NON-RECONNAISSANCE JURIDIQUE ET RETARD DE L’ORDRE :Une loi obsolète a l’origine de l’illégalité des sages-femmes au Sénégal
La non-reconnaissance juridique des sages-femmes et le retard persistant dans l’application de la loi portant création de leur Ordre ont été au centre d’un débat organisé par l’Association des journalistes en santé, développement et population (AJSDP), en partenariat avec l’Association nationale des sages-femmes d’État du Sénégal (ANSFES). Le journal rappelle que l’amélioration de la Santé Maternelle, Néonatale et Infantile (SMNI) constitue une priorité nationale au Sénégal. Dans ce cadre, les sages-femmes occupent une place stratégique en tant que pilier des soins de santé sexuelle et reproductive (SSR) et acteurs clés dans l’atteinte des Objectifs de développement durable (ODD) liés à la santé. Pourtant, malgré ce rôle fondamental, la profession demeure insuffisamment reconnue sur le plan juridique.
Pour la magistrate Aissatou Kanté Faye, membre du pool judiciaire financier et de l’Association des juristes du Sénégal, l’un des principaux blocages réside dans la loi de 1966, toujours en vigueur. « Cette loi ne reconnaît pas le véritable statut des sages-femmes. Elle les assimile à de simples aides des médecins, alors que leur rôle et leurs compétences ont profondément évolué », a-t-elle expliqué. Selon elle, tant que ce texte n’est pas réformé, les sages-femmes continueront de travailler dans un cadre d’illégalité juridique, sans réelle protection professionnelle. Une situation qui les expose, fragilise leur autonomie et limite la reconnaissance de leurs responsabilités dans la prise en charge des femmes et des nouveau-nés. « ça fait mal de travailler dans illégalité . Alors que notre métier est primordial dans le système sanitaire particulièrement santé maternelle, néonatale et infantile » regrette Bigué Bâ Mbodj, présidente de l’Association nationale des sages-femmes d’État du Sénégal.

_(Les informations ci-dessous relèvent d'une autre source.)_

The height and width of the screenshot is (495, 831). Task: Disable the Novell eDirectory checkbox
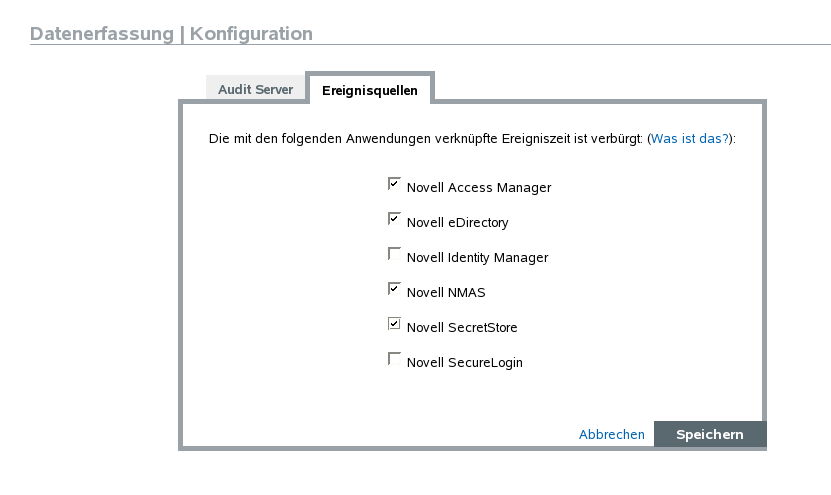[x=394, y=220]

Au-delà de cette loi jugée obsolète, le débat a également porté sur le retard dans l’application de la loi portant création de l’Ordre des sages-femmes et maïeuticiens, adoptée depuis 2017. Huit ans plus tard, le décret d’application se fait toujours attendre, empêchant l’opérationnalisation effective de l’Ordre.Pour Bigué Bâ Mbodj, présidente de l’Association nationale des sages-femmes d’État du Sénégal, la responsabilité incombe clairement aux autorités de tutelle. « La loi a été votée, mais le ministère de la Santé ne fait aucun effort visible pour aller vers son application », a-t-elle dénoncé. Selon elle, l’Ordre national des sages-femmes et maïeuticiens représente pourtant un levier stratégique pour garantir la qualité, l’accessibilité et la continuité des soins pour toutes les femmes, sans discrimination.« Mettre en place l’Ordre, ce n’est pas une option. C’est honorer les engagements du Sénégal. L’Ordre garantit la qualité et la responsabilité, renforce l’État en partageant la régulation et permet de développer des soins centrés sur la femme, moins coûteux et qui sauvent plus de vies », a-t-elle insisté.